SOURCE RECORDS below:
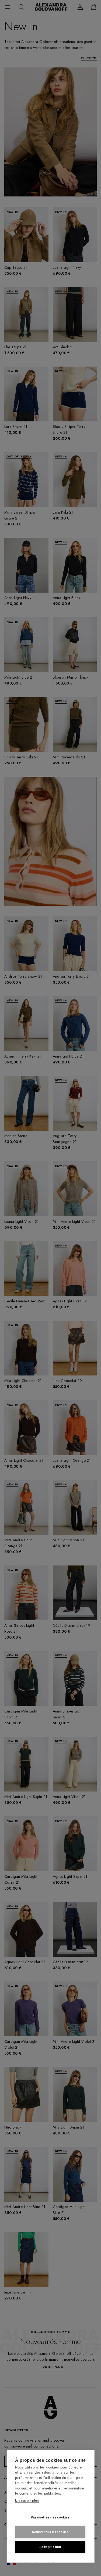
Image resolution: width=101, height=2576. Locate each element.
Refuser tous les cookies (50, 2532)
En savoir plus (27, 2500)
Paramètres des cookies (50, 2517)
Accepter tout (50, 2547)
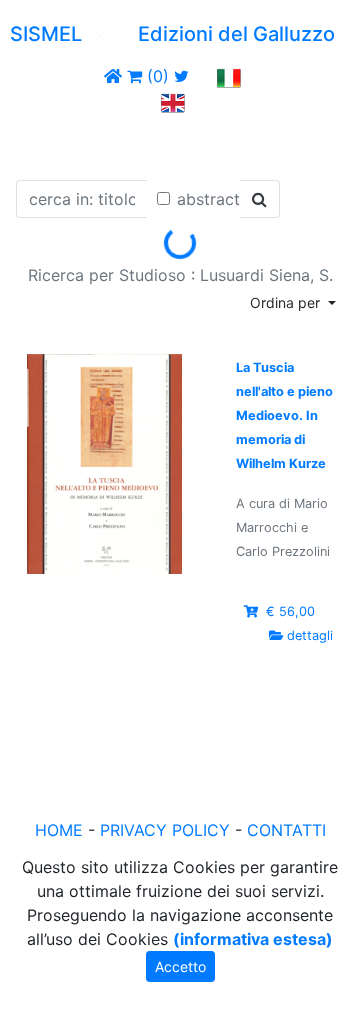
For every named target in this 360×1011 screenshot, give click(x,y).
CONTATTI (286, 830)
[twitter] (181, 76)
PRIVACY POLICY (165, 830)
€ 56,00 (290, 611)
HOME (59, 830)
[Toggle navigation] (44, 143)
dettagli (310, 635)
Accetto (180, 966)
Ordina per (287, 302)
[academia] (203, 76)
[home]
End of SOURCE RECORDS.
* [DIRECTIONS FOR THIS TASK]:
Find where "[Toggle navigation] (44, 143)" occurs in the data, and please write out that line through the last line exactly, with nothing else.

* [RESPONSE AREA]:
[Toggle navigation] (44, 143)
dettagli (310, 635)
Accetto (180, 966)
Ordina per (287, 302)
[academia] (203, 76)
[home]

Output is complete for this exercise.